The main difference between monolithic and layered operating systems is that, in monolithic operating systems, the entire operating system work in the kernel space while layered operating systems have a number of layers, each performing different tasks.
An operating system manages the functionalities of the entire system. It handles process management, task scheduling, device and file management and many more. It also provides security to the data and resources. Therefore, the operation of the entire computer depends on the operating system.
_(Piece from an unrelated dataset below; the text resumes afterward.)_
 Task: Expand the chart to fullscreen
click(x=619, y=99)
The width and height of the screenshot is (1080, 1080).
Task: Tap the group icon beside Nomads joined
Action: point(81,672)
Besides, these operating systems are of various types, and two among them are the monolithic and layered OS.
Key Areas Covered
1. What is a Monolithic Operating System
– Definition, Functionality
2. What is a Layered Operating System
– Definition, Functionality
3. What is the Difference Between Monolithic and Layered Operating Systems
– Comparison of Key Differences
Layered Operating Systems, Monolithic Operating Systems
What is a Monolithic Operating System
There are three main layers in monolithic operating systems: application layer, monolithic kernel, and hardware layer. In these operating systems, every application has its own address space. Therefore, the applications are more secure. The kernel handles the OS services, which include file system, CPU scheduler, and memory manager.
The applications request services from the kernel via system calls. When an application requests a service, the hardware address space of the application switches to the hardware address space of the operating system to execute it. Monolithic operating systems handle high-level virtual interface over computer hardware. Also, in this, it is possible to add device drivers to the kernel as modules.
What is a Layered Operating System
A layered operating system is an operating system that divides into various layers. And, each of these layers performs some kind of functionality. The purpose of developing layered operating systems is to avoid the limitations of monolithic operating systems.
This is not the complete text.